WORK TO COMPLETE: Each line below from the one containing "Click Save in the Quick Access Toolbar" through the one containing "At what coordinates" is to be given again exactly, and no line outside that span.

PROVIDED RECORDS:
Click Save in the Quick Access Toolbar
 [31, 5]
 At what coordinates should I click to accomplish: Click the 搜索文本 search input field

==

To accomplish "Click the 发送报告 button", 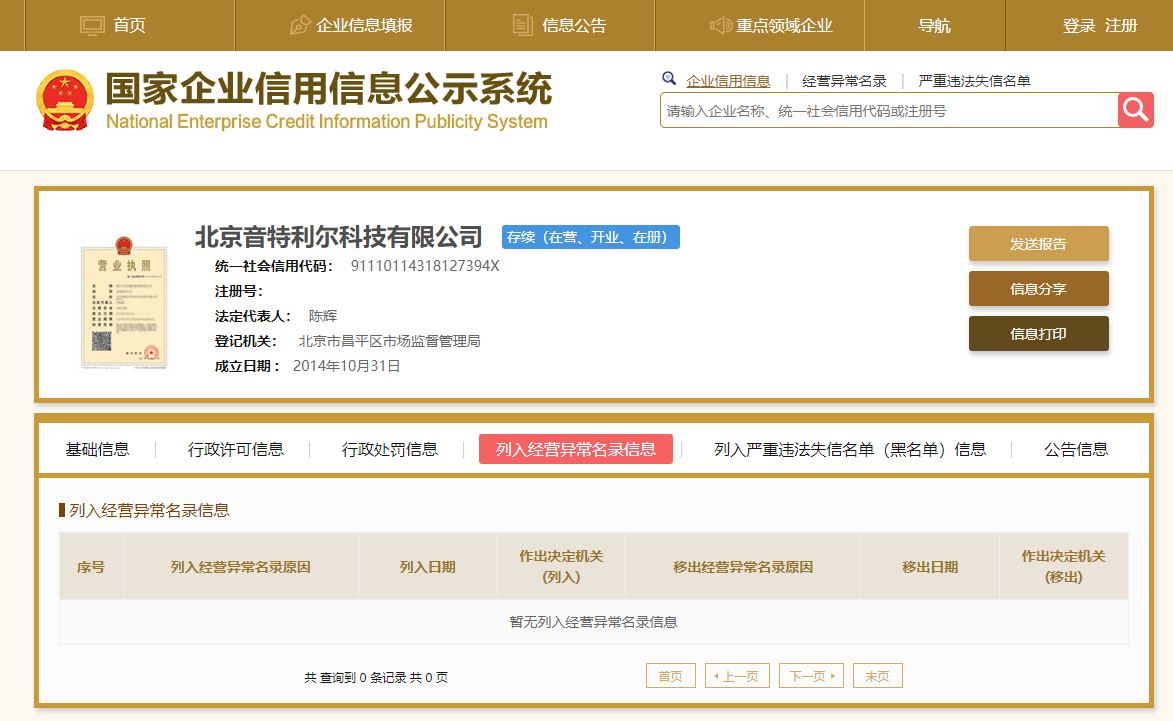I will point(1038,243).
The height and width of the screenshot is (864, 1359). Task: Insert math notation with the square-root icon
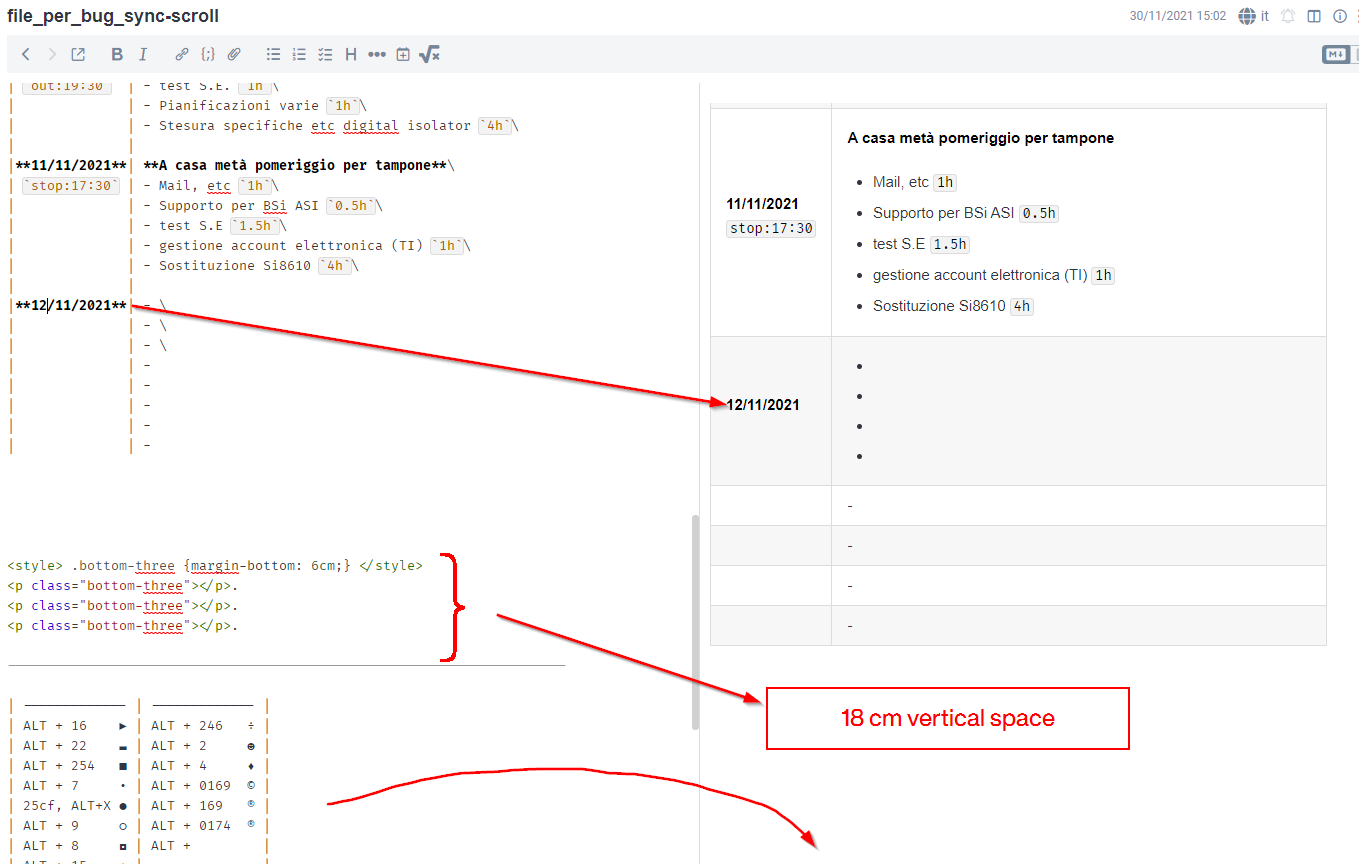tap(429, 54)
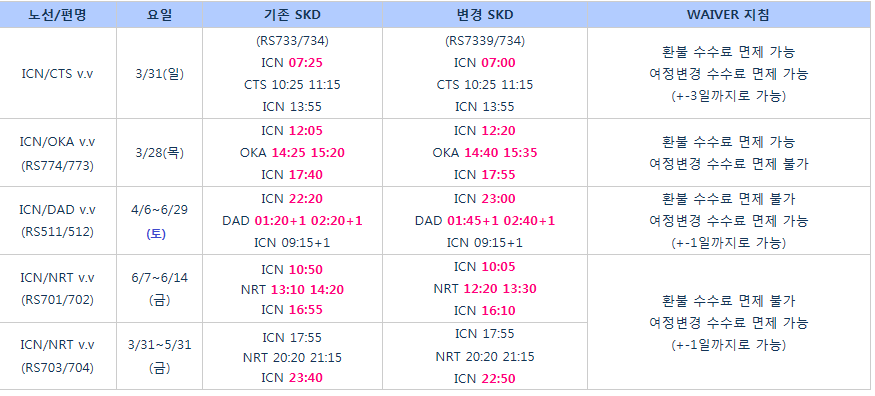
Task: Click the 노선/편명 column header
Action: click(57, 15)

RESULT BELOW:
Click Save in the Quick Access Toolbar
 [31, 5]
 At what coordinates should I click to accomplish: Click the 搜索文本 search input field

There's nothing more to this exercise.